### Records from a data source

************

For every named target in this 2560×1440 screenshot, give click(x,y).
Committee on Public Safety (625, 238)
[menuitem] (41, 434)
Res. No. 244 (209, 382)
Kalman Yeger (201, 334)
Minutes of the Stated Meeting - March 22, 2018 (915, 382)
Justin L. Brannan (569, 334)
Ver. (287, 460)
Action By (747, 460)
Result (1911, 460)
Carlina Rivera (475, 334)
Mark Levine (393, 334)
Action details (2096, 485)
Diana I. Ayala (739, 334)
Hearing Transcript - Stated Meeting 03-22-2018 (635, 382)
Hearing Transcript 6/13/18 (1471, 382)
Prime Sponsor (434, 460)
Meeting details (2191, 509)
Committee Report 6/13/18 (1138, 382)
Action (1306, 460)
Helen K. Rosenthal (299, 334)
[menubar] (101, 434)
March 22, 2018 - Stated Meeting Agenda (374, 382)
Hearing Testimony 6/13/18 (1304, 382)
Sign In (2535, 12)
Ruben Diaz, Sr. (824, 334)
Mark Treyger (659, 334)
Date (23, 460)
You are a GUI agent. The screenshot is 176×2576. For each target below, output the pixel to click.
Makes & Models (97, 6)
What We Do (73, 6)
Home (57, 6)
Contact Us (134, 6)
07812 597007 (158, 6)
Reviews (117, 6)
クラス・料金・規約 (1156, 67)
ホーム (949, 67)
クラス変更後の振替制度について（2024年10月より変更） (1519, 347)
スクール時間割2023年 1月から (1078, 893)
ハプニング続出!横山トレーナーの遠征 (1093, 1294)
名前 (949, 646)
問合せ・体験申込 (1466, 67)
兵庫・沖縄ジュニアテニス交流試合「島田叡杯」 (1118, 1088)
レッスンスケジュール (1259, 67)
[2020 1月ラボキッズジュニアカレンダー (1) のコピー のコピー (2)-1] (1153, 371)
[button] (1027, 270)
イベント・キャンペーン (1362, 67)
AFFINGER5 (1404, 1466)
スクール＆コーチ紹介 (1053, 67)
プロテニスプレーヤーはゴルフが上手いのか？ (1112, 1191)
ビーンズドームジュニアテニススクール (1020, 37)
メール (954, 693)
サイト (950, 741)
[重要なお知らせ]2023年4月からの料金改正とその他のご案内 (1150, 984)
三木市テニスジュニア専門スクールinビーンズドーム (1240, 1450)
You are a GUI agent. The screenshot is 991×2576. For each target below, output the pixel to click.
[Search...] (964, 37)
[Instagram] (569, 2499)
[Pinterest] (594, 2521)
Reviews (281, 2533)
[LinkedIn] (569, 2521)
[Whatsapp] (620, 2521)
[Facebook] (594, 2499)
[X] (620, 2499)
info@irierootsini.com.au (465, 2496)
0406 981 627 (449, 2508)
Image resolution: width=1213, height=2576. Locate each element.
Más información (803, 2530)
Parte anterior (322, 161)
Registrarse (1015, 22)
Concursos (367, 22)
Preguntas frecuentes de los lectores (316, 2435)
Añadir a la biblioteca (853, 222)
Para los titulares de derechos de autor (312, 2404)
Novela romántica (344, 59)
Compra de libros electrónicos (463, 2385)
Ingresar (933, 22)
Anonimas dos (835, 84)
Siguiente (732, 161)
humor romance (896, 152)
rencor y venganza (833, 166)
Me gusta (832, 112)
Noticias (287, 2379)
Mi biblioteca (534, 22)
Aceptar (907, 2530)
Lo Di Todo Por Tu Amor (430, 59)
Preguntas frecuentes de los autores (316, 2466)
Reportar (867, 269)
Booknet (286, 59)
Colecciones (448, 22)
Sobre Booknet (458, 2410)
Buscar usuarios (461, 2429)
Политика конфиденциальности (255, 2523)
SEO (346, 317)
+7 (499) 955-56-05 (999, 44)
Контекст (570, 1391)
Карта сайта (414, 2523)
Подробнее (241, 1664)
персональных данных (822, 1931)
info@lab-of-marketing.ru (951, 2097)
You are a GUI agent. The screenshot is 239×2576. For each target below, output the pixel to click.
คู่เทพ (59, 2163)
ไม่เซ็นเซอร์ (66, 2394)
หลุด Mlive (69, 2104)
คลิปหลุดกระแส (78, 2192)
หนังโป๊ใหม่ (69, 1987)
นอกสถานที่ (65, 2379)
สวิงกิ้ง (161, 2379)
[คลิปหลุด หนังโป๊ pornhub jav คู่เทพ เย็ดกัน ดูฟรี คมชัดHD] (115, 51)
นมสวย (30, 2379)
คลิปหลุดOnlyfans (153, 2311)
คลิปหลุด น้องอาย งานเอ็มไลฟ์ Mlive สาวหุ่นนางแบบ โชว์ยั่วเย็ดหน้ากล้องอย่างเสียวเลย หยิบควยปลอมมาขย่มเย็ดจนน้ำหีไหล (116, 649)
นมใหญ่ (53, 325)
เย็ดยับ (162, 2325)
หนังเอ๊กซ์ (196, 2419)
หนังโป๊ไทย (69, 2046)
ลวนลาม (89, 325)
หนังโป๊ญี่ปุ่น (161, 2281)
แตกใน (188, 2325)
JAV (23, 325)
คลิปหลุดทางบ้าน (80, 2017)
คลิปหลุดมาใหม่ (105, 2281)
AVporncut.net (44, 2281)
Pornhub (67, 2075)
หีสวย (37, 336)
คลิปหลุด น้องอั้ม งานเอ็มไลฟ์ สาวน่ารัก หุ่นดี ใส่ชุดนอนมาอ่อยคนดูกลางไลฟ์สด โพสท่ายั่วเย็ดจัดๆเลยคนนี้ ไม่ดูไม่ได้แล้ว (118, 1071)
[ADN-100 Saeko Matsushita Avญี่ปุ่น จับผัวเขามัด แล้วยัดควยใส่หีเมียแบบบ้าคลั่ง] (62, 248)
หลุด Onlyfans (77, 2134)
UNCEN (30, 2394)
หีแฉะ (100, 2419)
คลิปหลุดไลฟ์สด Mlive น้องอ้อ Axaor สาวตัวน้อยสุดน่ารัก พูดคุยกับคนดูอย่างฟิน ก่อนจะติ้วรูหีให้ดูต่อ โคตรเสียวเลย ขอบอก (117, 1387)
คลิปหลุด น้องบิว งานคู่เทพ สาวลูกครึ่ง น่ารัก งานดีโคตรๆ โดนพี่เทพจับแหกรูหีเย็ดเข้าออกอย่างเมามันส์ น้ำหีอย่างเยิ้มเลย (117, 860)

************

### WORK TO BE COMPLETED
Start with the line above that contains "[X] (620, 2499)" and end with the line that contains "คลิปหลุดไลฟ์สด Mlive น้องอ้อ". Write out those lines exactly, and only those.

### RESULT OF THE EXERCISE
[X] (620, 2499)
info@irierootsini.com.au (465, 2496)
0406 981 627 (449, 2508)
Image resolution: width=1213, height=2576. Locate each element.
Más información (803, 2530)
Parte anterior (322, 161)
Registrarse (1015, 22)
Concursos (367, 22)
Preguntas frecuentes de los lectores (316, 2435)
Añadir a la biblioteca (853, 222)
Para los titulares de derechos de autor (312, 2404)
Novela romántica (344, 59)
Compra de libros electrónicos (463, 2385)
Ingresar (933, 22)
Anonimas dos (835, 84)
Siguiente (732, 161)
humor romance (896, 152)
rencor y venganza (833, 166)
Me gusta (832, 112)
Noticias (287, 2379)
Mi biblioteca (534, 22)
Aceptar (907, 2530)
Lo Di Todo Por Tu Amor (430, 59)
Preguntas frecuentes de los autores (316, 2466)
Reportar (867, 269)
Booknet (286, 59)
Colecciones (448, 22)
Sobre Booknet (458, 2410)
Buscar usuarios (461, 2429)
Политика конфиденциальности (255, 2523)
SEO (346, 317)
+7 (499) 955-56-05 (999, 44)
Контекст (570, 1391)
Карта сайта (414, 2523)
Подробнее (241, 1664)
персональных данных (822, 1931)
info@lab-of-marketing.ru (951, 2097)
You are a GUI agent. The screenshot is 239×2576. For each target below, output the pixel to click.
คู่เทพ (59, 2163)
ไม่เซ็นเซอร์ (66, 2394)
หลุด Mlive (69, 2104)
คลิปหลุดกระแส (78, 2192)
หนังโป๊ใหม่ (69, 1987)
นอกสถานที่ (65, 2379)
สวิงกิ้ง (161, 2379)
[คลิปหลุด หนังโป๊ pornhub jav คู่เทพ เย็ดกัน ดูฟรี คมชัดHD] (115, 51)
นมสวย (30, 2379)
คลิปหลุดOnlyfans (153, 2311)
คลิปหลุด น้องอาย งานเอ็มไลฟ์ Mlive สาวหุ่นนางแบบ โชว์ยั่วเย็ดหน้ากล้องอย่างเสียวเลย หยิบควยปลอมมาขย่มเย็ดจนน้ำหีไหล (116, 649)
นมใหญ่ (53, 325)
เย็ดยับ (162, 2325)
หนังเอ๊กซ์ (196, 2419)
หนังโป๊ไทย (69, 2046)
ลวนลาม (89, 325)
หนังโป๊ญี่ปุ่น (161, 2281)
แตกใน (188, 2325)
JAV (23, 325)
คลิปหลุดทางบ้าน (80, 2017)
คลิปหลุดมาใหม่ (105, 2281)
AVporncut.net (44, 2281)
Pornhub (67, 2075)
หีสวย (37, 336)
คลิปหลุด น้องอั้ม งานเอ็มไลฟ์ สาวน่ารัก หุ่นดี ใส่ชุดนอนมาอ่อยคนดูกลางไลฟ์สด โพสท่ายั่วเย็ดจัดๆเลยคนนี้ ไม่ดูไม่ได้แล้ว (118, 1071)
[ADN-100 Saeko Matsushita Avญี่ปุ่น จับผัวเขามัด แล้วยัดควยใส่หีเมียแบบบ้าคลั่ง] (62, 248)
หลุด Onlyfans (77, 2134)
UNCEN (30, 2394)
หีแฉะ (100, 2419)
คลิปหลุดไลฟ์สด Mlive น้องอ้อ Axaor สาวตัวน้อยสุดน่ารัก พูดคุยกับคนดูอย่างฟิน ก่อนจะติ้วรูหีให้ดูต่อ โคตรเสียวเลย ขอบอก (117, 1387)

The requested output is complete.